Andy and I were on the sidewalk the other day with our dogs, and we stopped to chat with another couple who had their dogs, and we weren’t taking up that much space–there was room for people to walk around us–but a bicyclist went around us and yelled “You’re blocking the sidewalk!”
How dare we use the sidewalk for interaction and conversation when he wants it as a dedicated bikeway where he can go 30 mph without cars? If I move out of downtown Los Angeles, it won’t be because of the pervasive pee smell, the dodgy after hours crime, and the ridiculous per-square foot prices for what you get. It will be because of the weenie bicyclists.
Yes, I said it. If you ride your bike on the sidewalk in downtown LA, you are a big weenie. The traffic in downtown Los Angeles is not NEARLY as dodgy or difficult as places, like Georgetown or Manhattan or downtown Paris, where real bicyclists ride–if they want to ride quickly–in the street.
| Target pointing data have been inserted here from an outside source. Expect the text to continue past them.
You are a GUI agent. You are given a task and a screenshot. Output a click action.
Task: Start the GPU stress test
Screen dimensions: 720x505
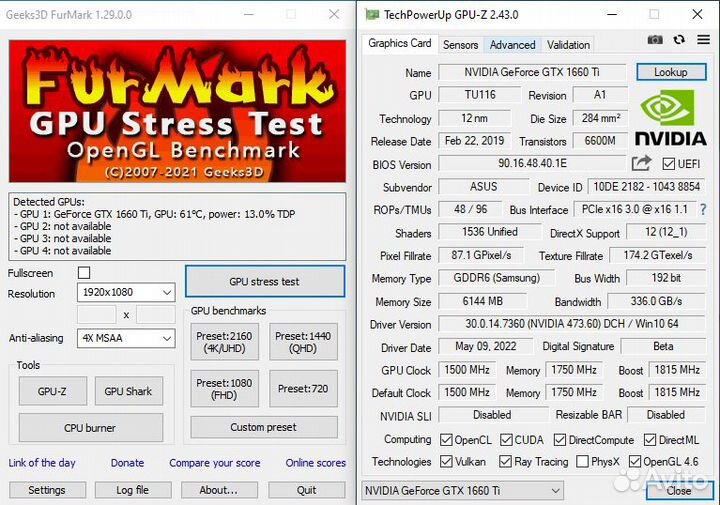[x=264, y=281]
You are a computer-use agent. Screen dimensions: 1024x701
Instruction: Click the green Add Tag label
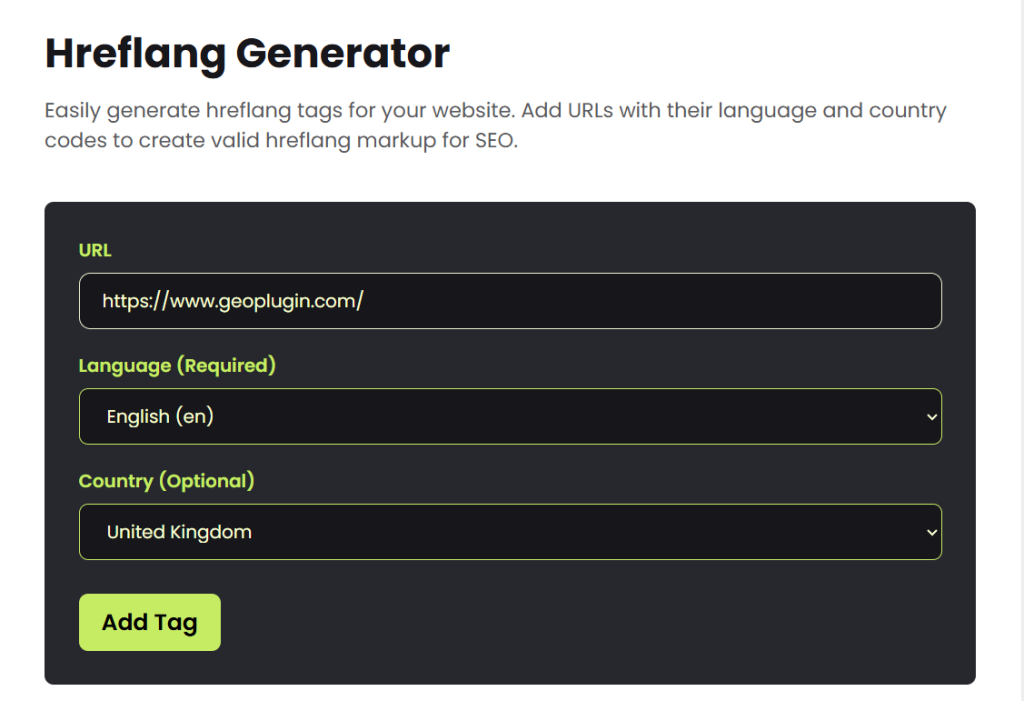pos(149,621)
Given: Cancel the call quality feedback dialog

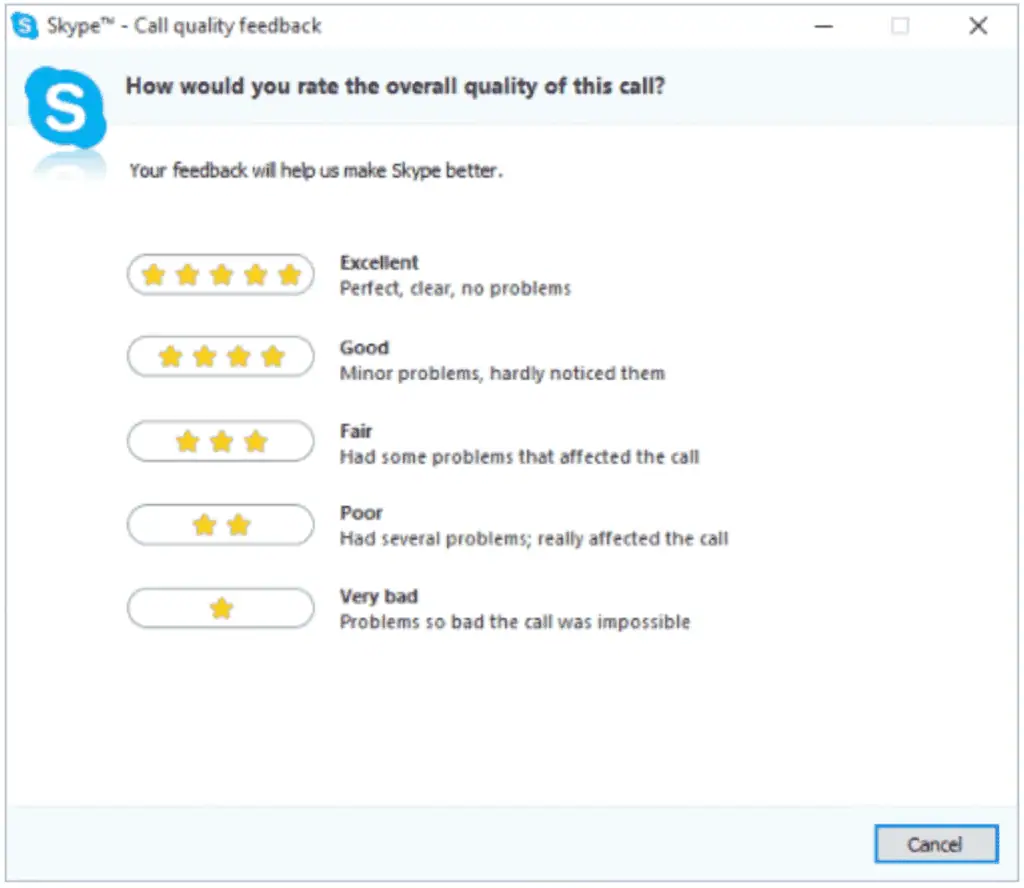Looking at the screenshot, I should [936, 844].
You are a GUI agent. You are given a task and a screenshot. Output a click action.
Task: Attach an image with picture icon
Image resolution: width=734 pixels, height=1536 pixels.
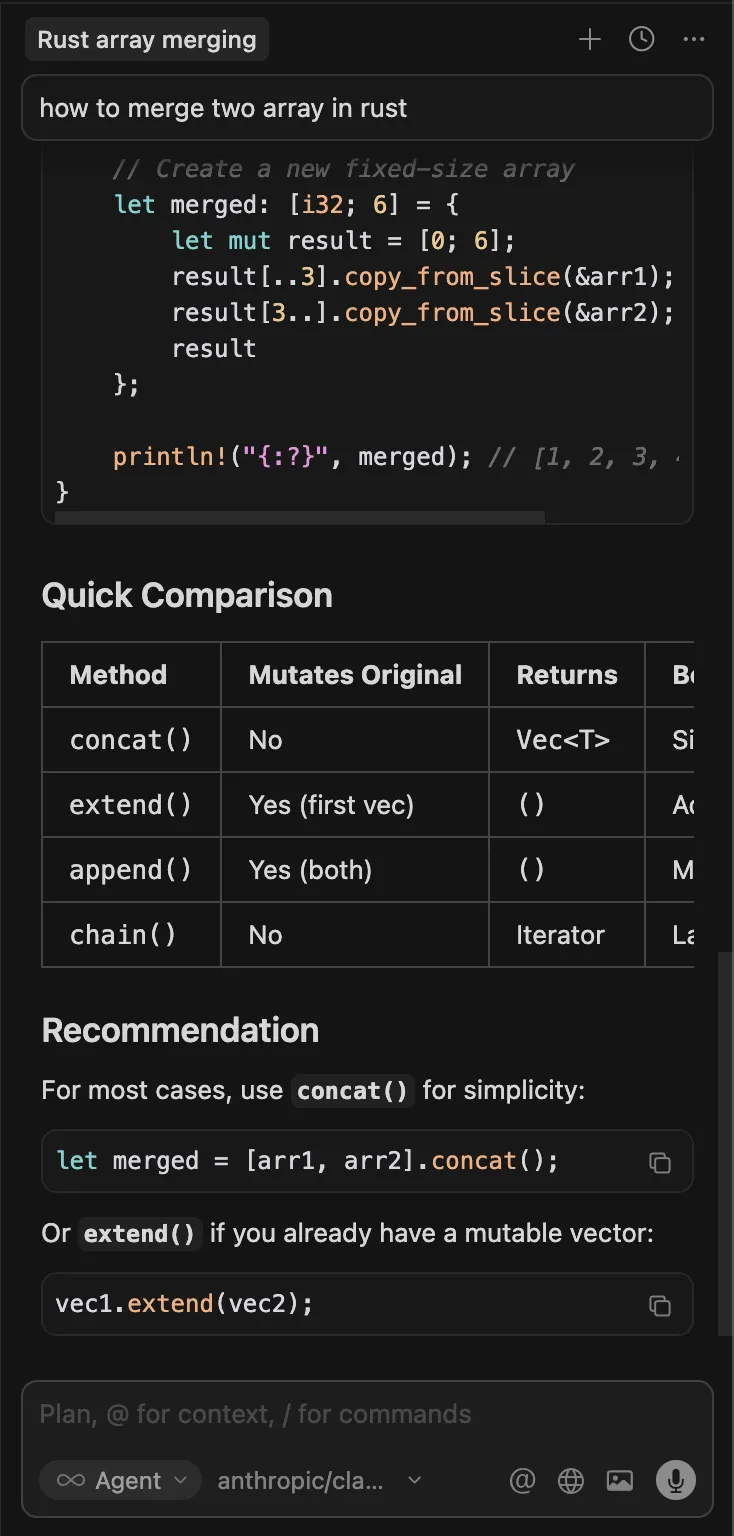point(620,1481)
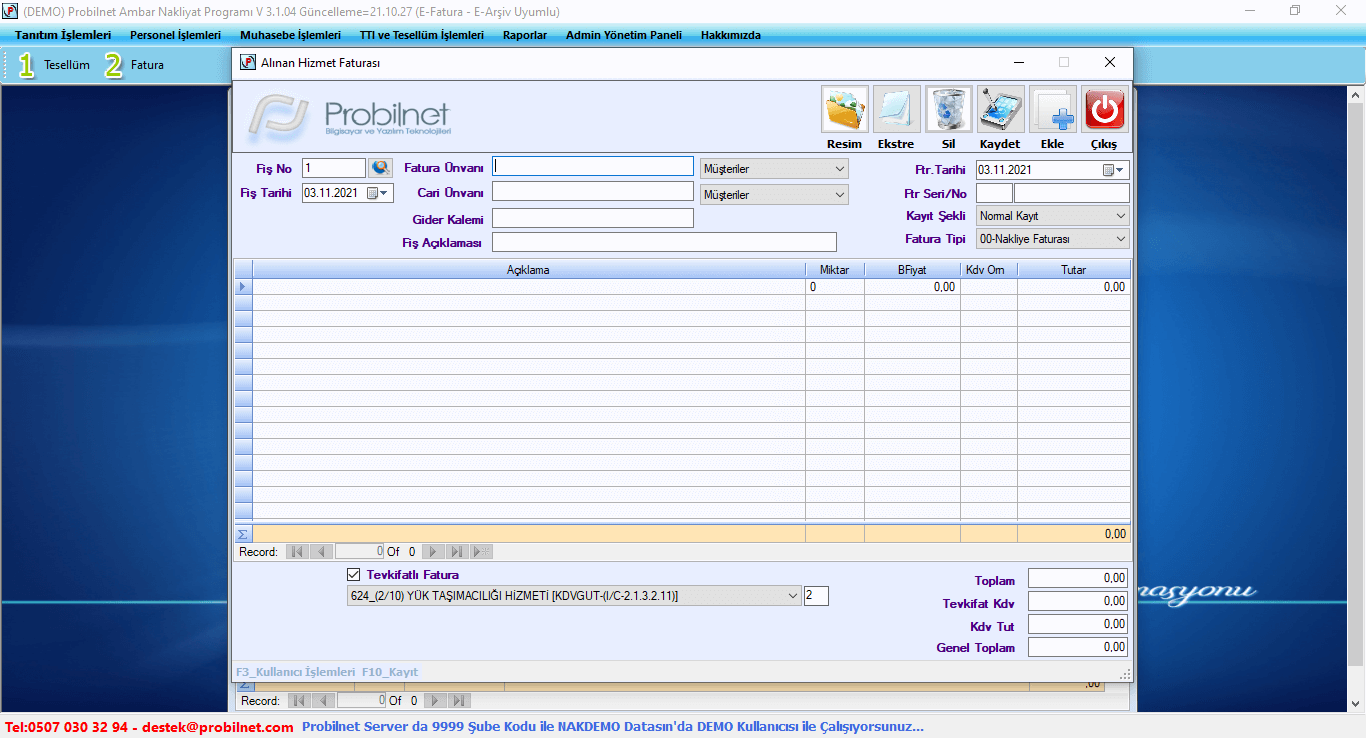
Task: Add new record with Ekle icon
Action: (1052, 110)
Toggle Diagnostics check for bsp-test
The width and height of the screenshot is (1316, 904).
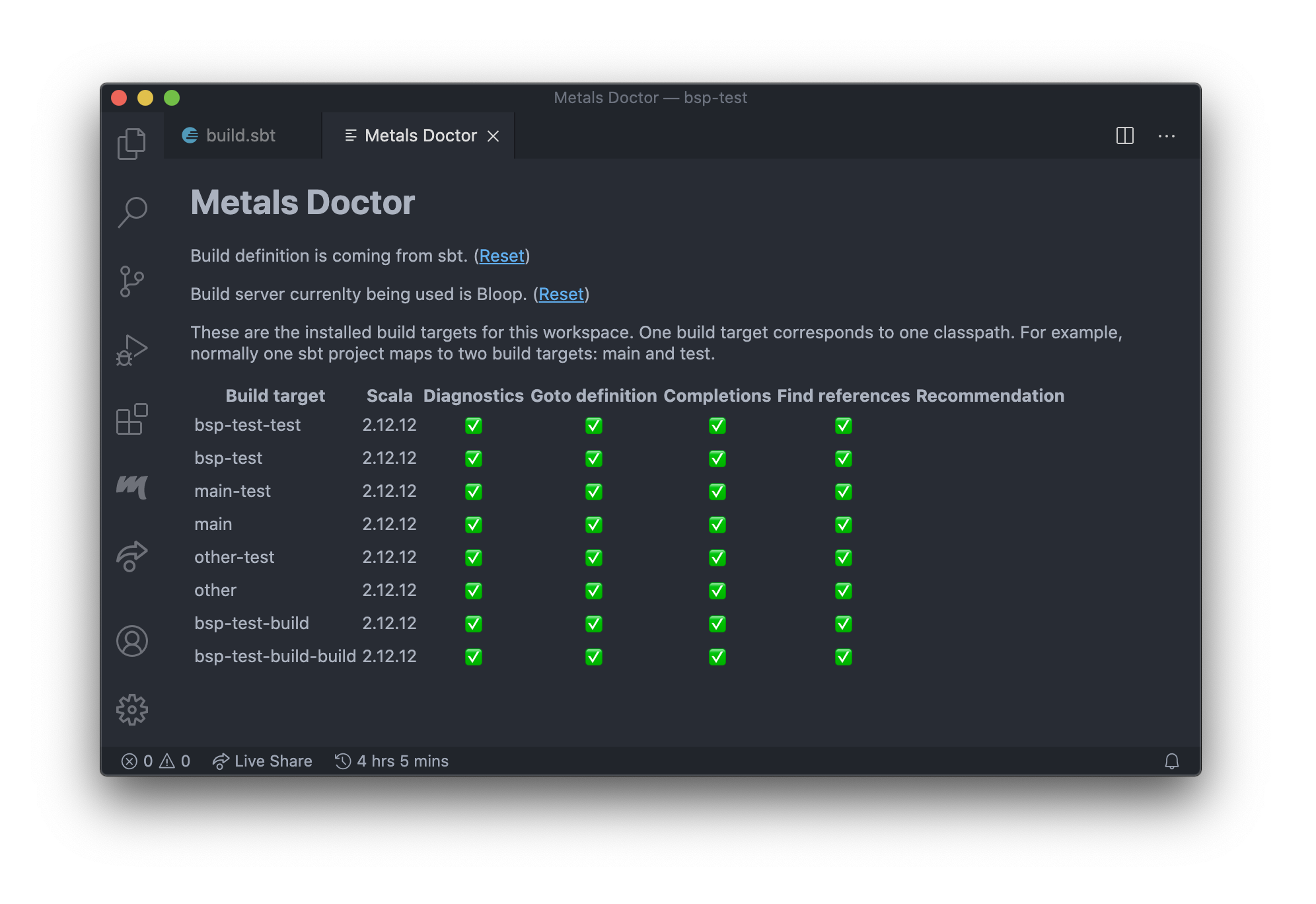pos(473,458)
There are some of those bicyclists here. But most downtown bicyclists are weenies who bully pedestrians on the sidewalk by going way too fast, missing pedestrians by inches, and just basically being jerks.
I have no problem with people who ride on the sidewalk if they go along at a pace appropriate to the flow of pedestrians. Those are bicyclists who adopt their speed to the right level and act like part of the sidewalk community. But once a cyclist starts going fast enough to really hurt somebody on sidewalk–which is slower than most people think–he or she should get on the street.
Given this behavior, it’s hard for me to support the arguments that most cyclists make for public investment. When bicyclists tend to speak in planning discussions, they take on a heavy tone that they are doing right and the rest of us are doing wrong: they are clean and green and healthy and the rest of the world–and by this they mean car drivers–are lazy planet killers. Only many of the rest of us are not drivers or cyclists. We’re pedestrians. We move slowly. We have toddlers by the hand, bags of groceries in our arms. When bicyclists tear through the space pedestrians occupy, cyclists become the safety equivalent of an SUV–the biggest, heaviest, most forceful kid on the block. So my feeling is that in the eyes of the average downtown bicyclist, I am an obstacle to be shoved around the way they themselves feel bullied and ignored on the street. Instead of making it work through decency, respect, and goodwill, it’s about who is biggest and has the most metal behind them.
I’m sorry there isn’t more space for cyclists and I’ll do what I can to advocate for more, but at some point, bicyclists have to stop acting like weenies in downtown LA. Fine, do all your protests where you take up the whole road, by all means, but don’t expect anybody to respect what you are doing and see this mode of transport as a positive, constructive force if large portions of the biking community are self-indulgent street bullies who make the sidewalk miserable for the rest of us.